I'm using XML::Simple

The problems resides here:

my $weatherIconURL = $data->{'data'}->{'parameters'}->{'conditions-icon'}->{'icon-link'}->[0];

Normally the XML for 'icon-link' is formatted like this:

<name>Conditions Icons</name> <icon-link>http://www.nws.noaa.gov/weather/images/fcicons/sct. +jpg</icon-link> <icon-link>http://www.nws.noaa.gov/weather/images/fcicons/nra3 +0.jpg</icon-link> </conditions-icon>

My program simple grabs the first URL and this is used to get NOAA's weather graphic.

However, I noticed something peculiar today. The XML for some locations is formatted like this:

<name>Conditions Icons</name> <icon-link xsi:nil="true"/> <icon-link>http://www.nws.noaa.gov/weather/images/fcicons/nra5 +0.jpg</icon-link> </conditions-icon>

The problem here is the NIL part of the XML:

<icon-link xsi:nil="true"/>

When this is encountered in the XML, my program responds with the following error:

A URI can't be a HASH reference at /System/Library/Perl/Extras/5.8.8/LWP/Simple.pm line 113

Is there some way that I can ignore <icon-link xsi:nil="true"/> ??? I'm not sure how to get around this.

TIA!

Replies are listed 'Best First'.
Re: Problem Parsing XML with Perl
by gmargo (Hermit) on Oct 24, 2009 at 23:50 UTC

    Mega-hack method: Toss offending lines from input before parsing.

    s{<icon-link[^/>]*/>}{}gs;

    Or does this occur during the fetch itself (since you referenced LWP/Simple.pm)?
    Is there any code you can share (like basic fetch + parse)?

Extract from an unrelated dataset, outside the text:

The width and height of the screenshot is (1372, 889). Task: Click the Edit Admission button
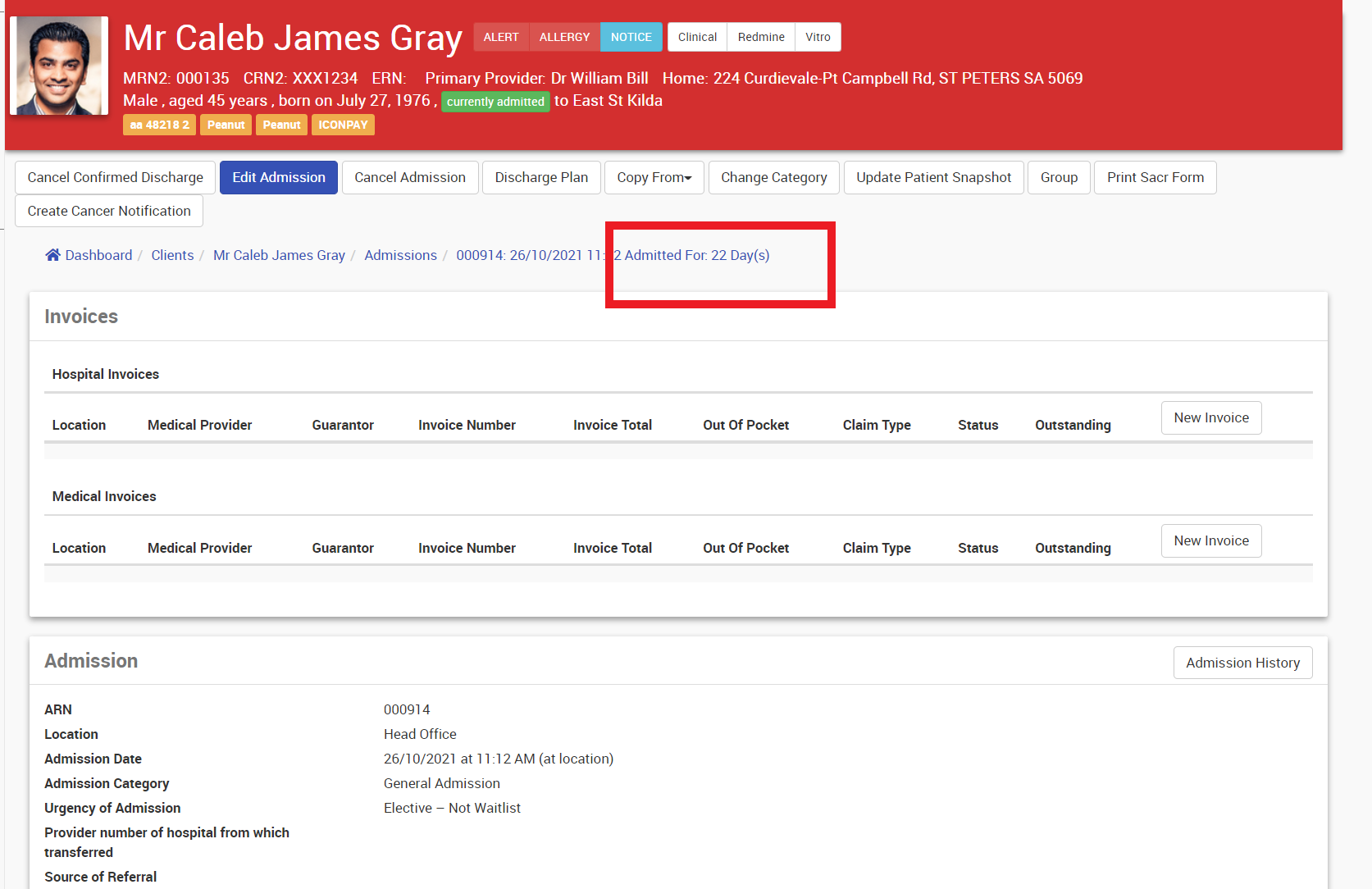coord(278,177)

      Thanks for the help.

      I'll provide some additional information about my project. My Perl program fires each and every hour and ultimately generates a text file that is used by Flash action script to automatically update a custom weather widget that is part of a larger flash welcome screen on a company intranet.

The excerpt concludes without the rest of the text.